Find the line holding "Given: Click the" in the entries below. Give it again exactly, along with every line after it up to and including the line holding "817x594 pixels.".

Data supplied:
BEGIN
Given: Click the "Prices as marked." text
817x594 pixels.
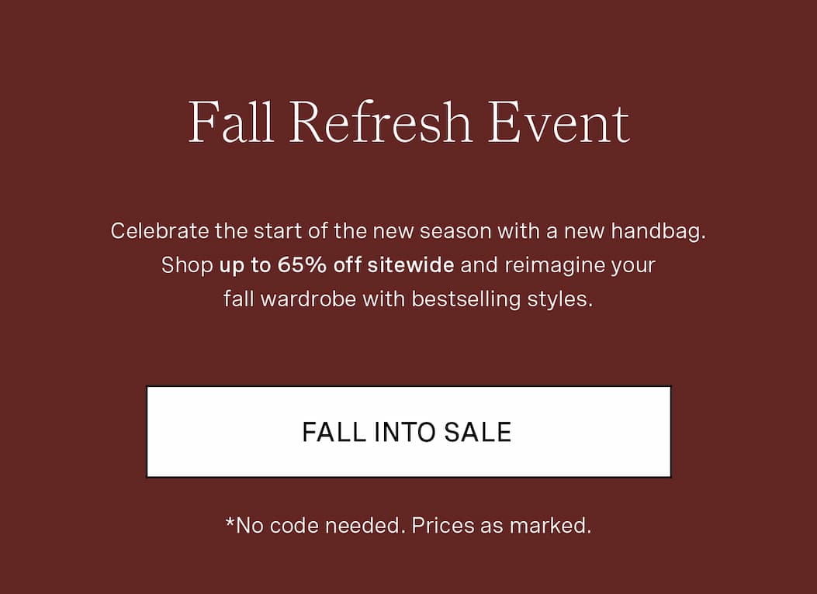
END
BEGIN
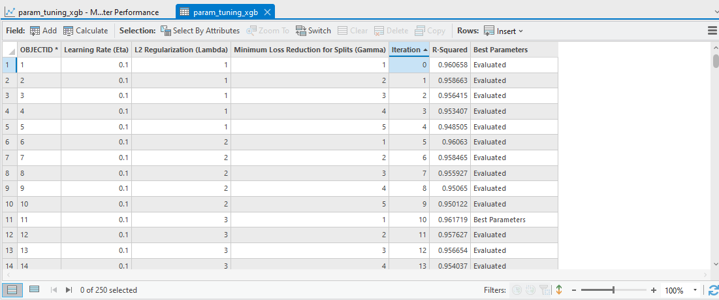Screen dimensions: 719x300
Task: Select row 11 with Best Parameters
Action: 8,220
END
Task solution:
Given: Click the "Prices as marked." text
817x594 pixels.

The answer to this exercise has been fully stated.